The Titulus Crucis

 


In Rome’s basilica of Santa Croce in Gerusalemme, there is a small fragment of wood behind a grille. On it, in faded letters in three languages - Hebrew, Greek and Latin - you can just make out the words: Jesus of Nazareth, King of the Jews.
This, according to the tradition of the Church, is the Titulus Crucis, the inscription that Pontius Pilate ordered nailed to the top of Christ's cross on Good Friday. The Gospel of John records that it was written in all three languages so that everyone passing could read it. 
 
The story of how it came to Rome begins with Helena, mother of the Emperor Constantine. When her son legalised Christianity in 313 AD and set about transforming the empire's relationship with the new faith, Helena, then in her seventies, made a pilgrimage to Jerusalem. There she oversaw excavations that uncovered the tomb of Christ, the True Cross, the nails of the Crucifixion, and the Titulus itself.

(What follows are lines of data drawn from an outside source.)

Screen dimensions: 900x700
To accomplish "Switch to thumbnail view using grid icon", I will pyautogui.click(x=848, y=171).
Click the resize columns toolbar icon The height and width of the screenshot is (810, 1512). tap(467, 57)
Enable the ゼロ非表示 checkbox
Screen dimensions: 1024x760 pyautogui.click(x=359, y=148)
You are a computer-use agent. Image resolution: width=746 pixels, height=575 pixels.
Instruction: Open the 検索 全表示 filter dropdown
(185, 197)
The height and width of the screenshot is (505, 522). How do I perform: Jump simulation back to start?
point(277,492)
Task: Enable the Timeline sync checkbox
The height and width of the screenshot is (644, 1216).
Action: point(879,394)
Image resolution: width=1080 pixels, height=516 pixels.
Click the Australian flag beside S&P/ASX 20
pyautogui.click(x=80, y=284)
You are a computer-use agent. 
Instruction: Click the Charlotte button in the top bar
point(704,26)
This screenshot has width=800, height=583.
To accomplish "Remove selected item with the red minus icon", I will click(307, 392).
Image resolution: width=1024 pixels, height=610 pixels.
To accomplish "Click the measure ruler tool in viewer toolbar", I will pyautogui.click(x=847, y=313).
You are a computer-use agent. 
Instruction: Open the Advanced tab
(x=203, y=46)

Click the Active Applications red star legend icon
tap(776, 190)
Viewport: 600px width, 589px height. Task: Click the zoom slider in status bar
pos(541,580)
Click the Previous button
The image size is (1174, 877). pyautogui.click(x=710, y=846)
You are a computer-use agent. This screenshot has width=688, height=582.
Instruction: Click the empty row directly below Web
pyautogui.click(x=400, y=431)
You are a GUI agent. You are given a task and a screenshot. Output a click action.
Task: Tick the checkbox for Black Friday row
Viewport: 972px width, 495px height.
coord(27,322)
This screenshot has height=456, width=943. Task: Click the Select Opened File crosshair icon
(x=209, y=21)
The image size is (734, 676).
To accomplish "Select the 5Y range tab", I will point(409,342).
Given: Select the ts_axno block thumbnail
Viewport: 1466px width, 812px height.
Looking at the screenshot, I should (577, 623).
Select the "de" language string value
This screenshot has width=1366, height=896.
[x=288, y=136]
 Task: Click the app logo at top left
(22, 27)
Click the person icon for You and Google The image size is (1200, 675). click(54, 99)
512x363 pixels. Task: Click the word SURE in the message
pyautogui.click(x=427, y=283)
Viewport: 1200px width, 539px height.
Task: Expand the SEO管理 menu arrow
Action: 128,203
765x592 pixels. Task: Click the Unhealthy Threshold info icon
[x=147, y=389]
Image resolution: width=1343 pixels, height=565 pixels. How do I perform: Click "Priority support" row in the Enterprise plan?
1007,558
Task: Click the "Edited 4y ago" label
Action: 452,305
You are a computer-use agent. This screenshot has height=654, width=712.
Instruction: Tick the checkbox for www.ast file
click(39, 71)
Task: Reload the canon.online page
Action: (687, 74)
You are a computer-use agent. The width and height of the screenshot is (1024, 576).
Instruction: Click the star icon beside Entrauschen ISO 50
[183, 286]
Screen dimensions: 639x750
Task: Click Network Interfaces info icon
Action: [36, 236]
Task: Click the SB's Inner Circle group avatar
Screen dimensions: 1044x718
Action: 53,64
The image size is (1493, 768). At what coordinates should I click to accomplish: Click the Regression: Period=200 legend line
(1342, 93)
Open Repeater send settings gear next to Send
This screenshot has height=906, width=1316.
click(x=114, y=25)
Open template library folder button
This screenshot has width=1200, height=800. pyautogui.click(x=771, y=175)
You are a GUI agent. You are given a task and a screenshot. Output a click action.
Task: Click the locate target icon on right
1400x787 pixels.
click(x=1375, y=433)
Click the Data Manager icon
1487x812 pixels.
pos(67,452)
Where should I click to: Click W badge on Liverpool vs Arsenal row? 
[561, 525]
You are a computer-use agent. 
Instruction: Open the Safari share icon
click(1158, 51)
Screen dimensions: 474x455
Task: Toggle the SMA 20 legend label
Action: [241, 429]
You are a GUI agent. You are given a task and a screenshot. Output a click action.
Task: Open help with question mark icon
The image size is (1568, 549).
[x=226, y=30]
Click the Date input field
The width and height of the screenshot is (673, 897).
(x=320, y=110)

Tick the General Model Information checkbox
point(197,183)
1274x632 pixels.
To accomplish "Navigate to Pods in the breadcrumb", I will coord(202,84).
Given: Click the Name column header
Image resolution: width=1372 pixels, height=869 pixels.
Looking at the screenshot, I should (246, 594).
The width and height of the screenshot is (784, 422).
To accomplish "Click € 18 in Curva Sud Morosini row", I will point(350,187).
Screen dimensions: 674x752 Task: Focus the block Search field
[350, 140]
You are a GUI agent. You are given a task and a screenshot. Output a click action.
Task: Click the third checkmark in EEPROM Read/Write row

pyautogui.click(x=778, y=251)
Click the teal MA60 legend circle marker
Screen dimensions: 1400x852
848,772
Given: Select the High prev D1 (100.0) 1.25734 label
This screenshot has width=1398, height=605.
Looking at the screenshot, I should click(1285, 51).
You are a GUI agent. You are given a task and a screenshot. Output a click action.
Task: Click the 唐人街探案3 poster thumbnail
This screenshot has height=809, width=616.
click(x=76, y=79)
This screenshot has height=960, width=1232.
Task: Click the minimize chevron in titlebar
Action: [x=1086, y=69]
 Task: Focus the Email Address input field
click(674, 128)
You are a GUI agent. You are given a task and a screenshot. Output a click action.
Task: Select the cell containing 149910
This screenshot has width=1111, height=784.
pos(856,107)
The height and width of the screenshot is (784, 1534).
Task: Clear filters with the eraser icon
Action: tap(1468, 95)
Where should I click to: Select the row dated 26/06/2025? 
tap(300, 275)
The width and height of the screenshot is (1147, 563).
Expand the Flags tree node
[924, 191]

She sent the relics back to Rome, where she kept them in her imperial palace on the Caelian Hill. That palace eventually became a church - the Basilica di Santa Croce in Gerusalemme, whose name reflects the earth from Calvary that Helena allegedly spread beneath its floor.
 
The Titulus was rediscovered inside a wall of the church in 1492, in a lead box. It has been there, more or less, ever since.
 
Whether or not you accept the relic's authenticity, standing beneath it in the days after Easter, in a church built by the woman who changed the fate of a religion, is an extraordinary experience.